(Assignment)
All of the data is to be restated word for word.

(Stored items)
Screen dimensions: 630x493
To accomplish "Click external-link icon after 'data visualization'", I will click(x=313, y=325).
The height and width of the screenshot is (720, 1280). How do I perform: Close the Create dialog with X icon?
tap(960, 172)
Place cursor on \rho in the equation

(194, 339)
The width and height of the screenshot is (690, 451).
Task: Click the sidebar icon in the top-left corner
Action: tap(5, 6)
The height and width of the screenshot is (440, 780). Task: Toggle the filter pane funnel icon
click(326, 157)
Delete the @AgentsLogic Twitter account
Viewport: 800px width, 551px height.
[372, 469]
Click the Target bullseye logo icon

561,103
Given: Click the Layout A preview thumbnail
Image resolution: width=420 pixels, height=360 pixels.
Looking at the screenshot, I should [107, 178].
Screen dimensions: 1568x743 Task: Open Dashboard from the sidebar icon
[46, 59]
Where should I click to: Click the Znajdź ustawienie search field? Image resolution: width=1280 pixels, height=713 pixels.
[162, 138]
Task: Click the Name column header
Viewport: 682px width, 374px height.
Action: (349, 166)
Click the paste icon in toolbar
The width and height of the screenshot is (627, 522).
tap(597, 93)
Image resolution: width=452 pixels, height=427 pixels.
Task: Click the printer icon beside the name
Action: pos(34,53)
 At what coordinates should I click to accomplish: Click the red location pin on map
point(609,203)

(Task response)
Screen dimensions: 630x493
To accomplish "Click external-link icon after 'data visualization'", I will click(x=313, y=325).
The height and width of the screenshot is (720, 1280). How do I perform: Close the Create dialog with X icon?
tap(960, 172)
Place cursor on \rho in the equation

(194, 339)
The width and height of the screenshot is (690, 451).
Task: Click the sidebar icon in the top-left corner
Action: tap(5, 6)
The height and width of the screenshot is (440, 780). Task: Toggle the filter pane funnel icon
click(326, 157)
Delete the @AgentsLogic Twitter account
Viewport: 800px width, 551px height.
[372, 469]
Click the Target bullseye logo icon

561,103
Given: Click the Layout A preview thumbnail
Image resolution: width=420 pixels, height=360 pixels.
Looking at the screenshot, I should [107, 178].
Screen dimensions: 1568x743 Task: Open Dashboard from the sidebar icon
[46, 59]
Where should I click to: Click the Znajdź ustawienie search field? Image resolution: width=1280 pixels, height=713 pixels.
[162, 138]
Task: Click the Name column header
Viewport: 682px width, 374px height.
Action: (349, 166)
Click the paste icon in toolbar
The width and height of the screenshot is (627, 522).
tap(597, 93)
Image resolution: width=452 pixels, height=427 pixels.
Task: Click the printer icon beside the name
Action: pos(34,53)
 At what coordinates should I click to accomplish: Click the red location pin on map
point(609,203)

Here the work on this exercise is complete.